This is it – Casio’s first calculator watch, launched 1/1/80. At least that’s as close to the launch date as its possible to get given the lack of official documentation from the parent company.
Don’t get me wrong – I hold Casio in high esteem as innovators in their field and, for a company that is forward-thinking, why should they pay homage to the products of the past that are now outdated and superseded (several times over)? All the same, it would be good if there was some accurate data on release dates, production numbers, that kind of thing.
They do have one document – called the PINDEX – which you might be able to find with a Google search if you’re lucky; that lists some useful information but take the accuracy with a grain of salt.
So it launched on 1 January 1980, with all the other variants using the same module – C-801, C-70, C701, C-60 – but seems to be the one the company favoured above all others if the catalog scan is anything to go by. The gloriously spongy rubber buttons (that on later models become metal) meant you could use the tiny calculator with your fingertips – instead of having to rely on a stylus like the other Seiko and Citizen calculator watches of the time.

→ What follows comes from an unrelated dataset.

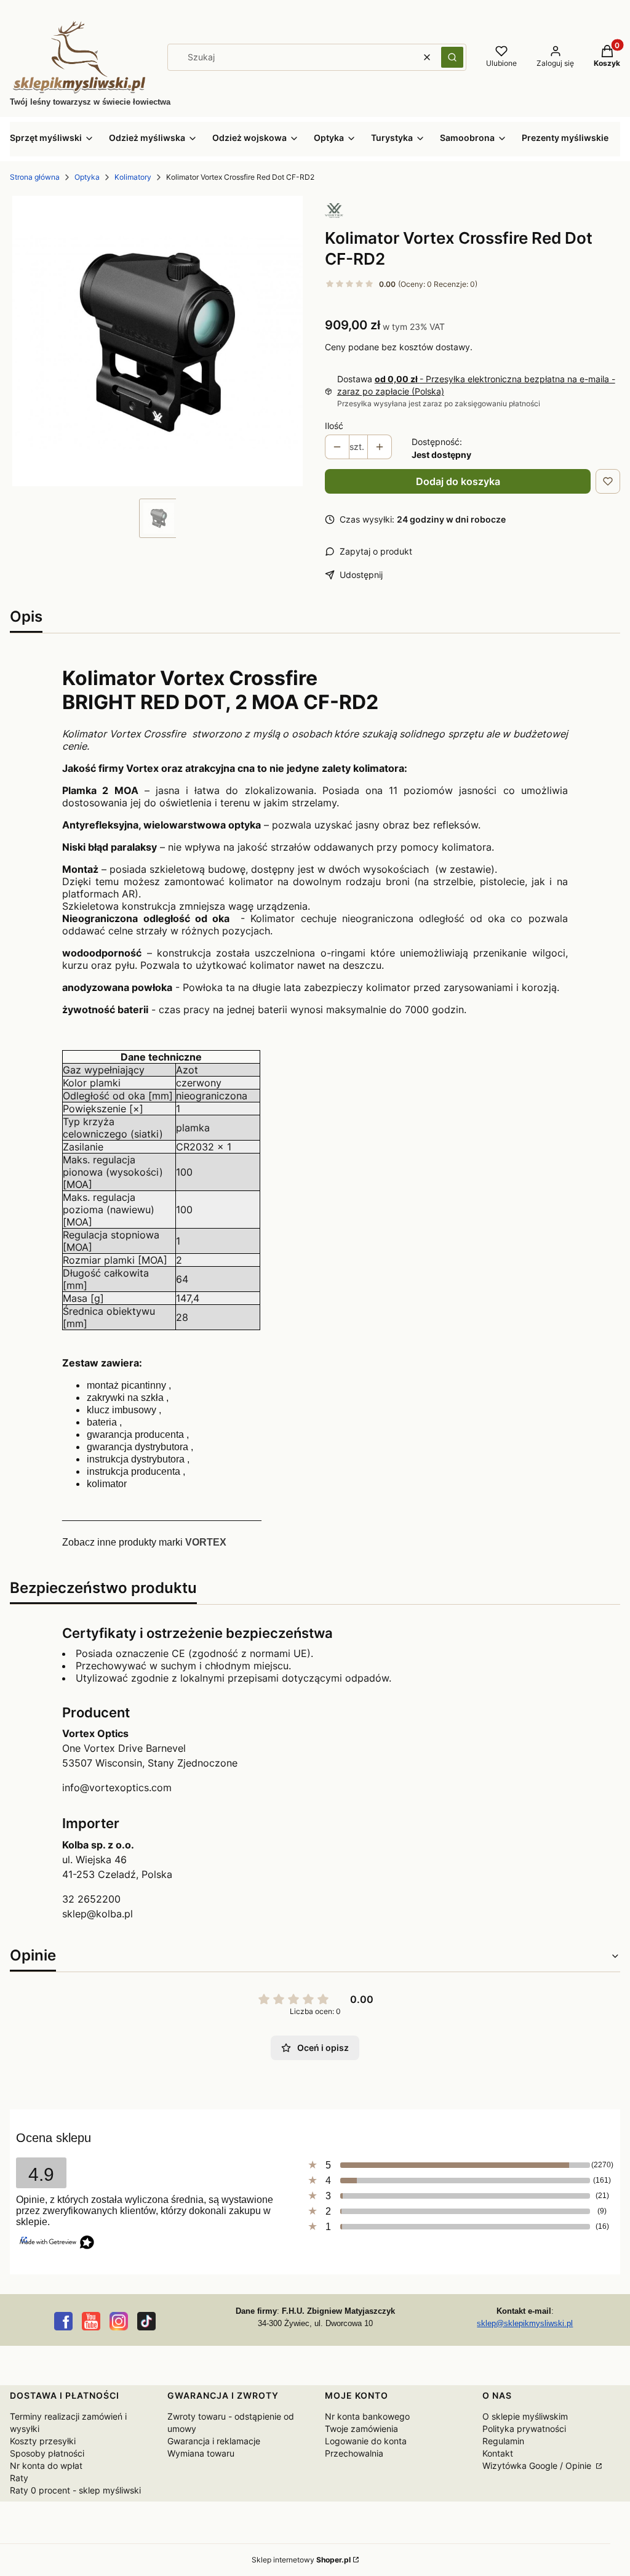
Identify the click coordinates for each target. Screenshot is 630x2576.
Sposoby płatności (47, 2453)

Unfortunately, some people didn’t read that part of their instruction manual and used a stylus anyway, meaning finding an early Casio calculator watch with a keypad that isn’t scratched to buggery is very unusual. Those that crop up on eBay today either have broken rubber buttons or heavily scratched metal ones which is a shame, as it is a stunning looking watch.

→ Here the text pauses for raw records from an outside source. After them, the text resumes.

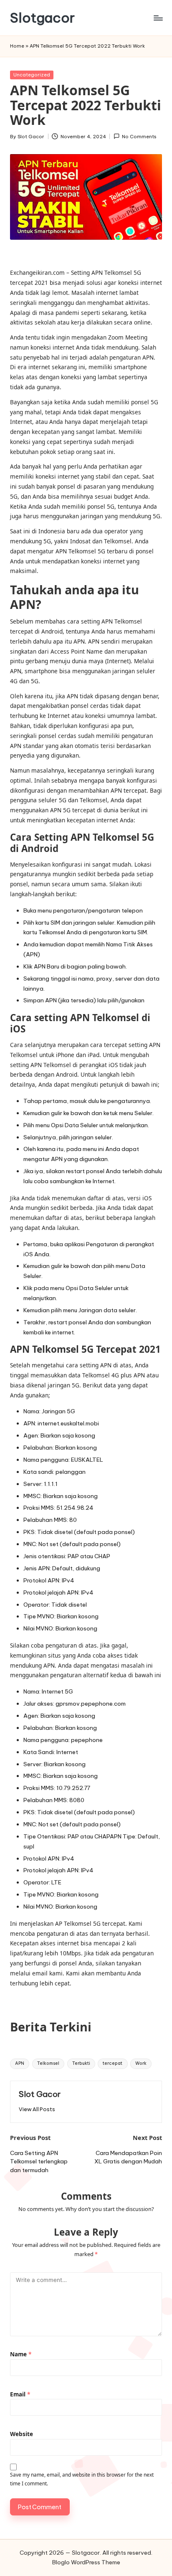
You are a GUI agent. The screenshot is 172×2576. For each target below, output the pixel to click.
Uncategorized (31, 75)
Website (21, 2434)
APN (19, 2063)
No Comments (139, 136)
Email (20, 2394)
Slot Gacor (40, 2094)
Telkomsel (48, 2063)
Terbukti (81, 2063)
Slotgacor (42, 17)
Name (20, 2354)
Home (17, 46)
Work (141, 2063)
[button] (37, 2109)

If you looked up the words ‘nerd watch’ in a dictionary, the C-80 should be photographed next to the description. It is the epitome of form and function with loads of buttons and a high cool factor (particularly if you bought your first computer around the same time the watch was released).
If you find one, cherish it; you are holding a piece of real history in your hands. From here, Casio developed a steady stream of calculator watches incorporating games, scientific functions, melody alarms, solar power, countdown and databank functions, pedometers and more – but all were modelled on the C-80. The look changed in 1983/84 when the keyboard buttons were replaced with a membrane keypad, then touchscreens, but the beginning of the LCD revolution belonged to the C-80 and its ilk.
Casio should have this next to the Casiotone CT-201 on their Chronology of Main Products page (and, for that matter, the MG-880 calculator too!).